From the entries below, copy every line that holds the word "will".

Stored data entries:
-=-=-=-=-

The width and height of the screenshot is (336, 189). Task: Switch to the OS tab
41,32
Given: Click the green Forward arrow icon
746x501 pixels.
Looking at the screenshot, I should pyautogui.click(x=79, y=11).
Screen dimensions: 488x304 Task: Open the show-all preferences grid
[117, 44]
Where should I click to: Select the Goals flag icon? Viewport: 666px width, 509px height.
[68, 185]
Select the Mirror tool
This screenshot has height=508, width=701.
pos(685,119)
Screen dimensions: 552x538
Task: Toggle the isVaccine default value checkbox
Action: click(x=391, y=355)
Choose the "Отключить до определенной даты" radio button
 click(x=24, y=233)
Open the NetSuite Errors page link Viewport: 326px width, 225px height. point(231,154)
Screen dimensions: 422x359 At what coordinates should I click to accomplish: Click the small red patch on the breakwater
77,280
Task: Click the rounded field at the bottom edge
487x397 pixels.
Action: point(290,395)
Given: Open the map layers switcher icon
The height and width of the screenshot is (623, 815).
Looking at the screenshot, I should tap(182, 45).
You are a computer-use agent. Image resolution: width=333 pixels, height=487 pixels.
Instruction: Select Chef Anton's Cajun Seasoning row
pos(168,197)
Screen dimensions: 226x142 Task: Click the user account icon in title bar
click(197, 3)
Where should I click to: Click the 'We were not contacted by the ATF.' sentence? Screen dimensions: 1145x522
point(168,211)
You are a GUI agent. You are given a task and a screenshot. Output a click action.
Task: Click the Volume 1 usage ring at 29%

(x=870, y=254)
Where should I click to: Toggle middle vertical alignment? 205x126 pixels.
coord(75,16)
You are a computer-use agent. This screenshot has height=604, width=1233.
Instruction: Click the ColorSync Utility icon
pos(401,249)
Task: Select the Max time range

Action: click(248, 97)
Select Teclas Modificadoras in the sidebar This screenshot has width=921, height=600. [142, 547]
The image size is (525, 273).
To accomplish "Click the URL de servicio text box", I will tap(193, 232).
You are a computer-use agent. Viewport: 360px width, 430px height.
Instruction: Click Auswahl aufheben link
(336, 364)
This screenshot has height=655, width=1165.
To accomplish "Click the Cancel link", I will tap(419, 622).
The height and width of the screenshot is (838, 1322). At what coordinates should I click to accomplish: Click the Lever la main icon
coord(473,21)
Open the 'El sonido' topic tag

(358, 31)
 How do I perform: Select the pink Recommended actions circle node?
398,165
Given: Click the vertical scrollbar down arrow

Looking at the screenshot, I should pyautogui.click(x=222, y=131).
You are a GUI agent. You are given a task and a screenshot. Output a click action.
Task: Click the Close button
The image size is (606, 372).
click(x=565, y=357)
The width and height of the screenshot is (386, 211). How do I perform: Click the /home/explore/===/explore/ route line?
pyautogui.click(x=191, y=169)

-=-=-=-=-

• Answer section
To accomplish "Click the URL de servicio text box", I will tap(193, 232).
To accomplish "Click the Cancel link", I will tap(419, 622).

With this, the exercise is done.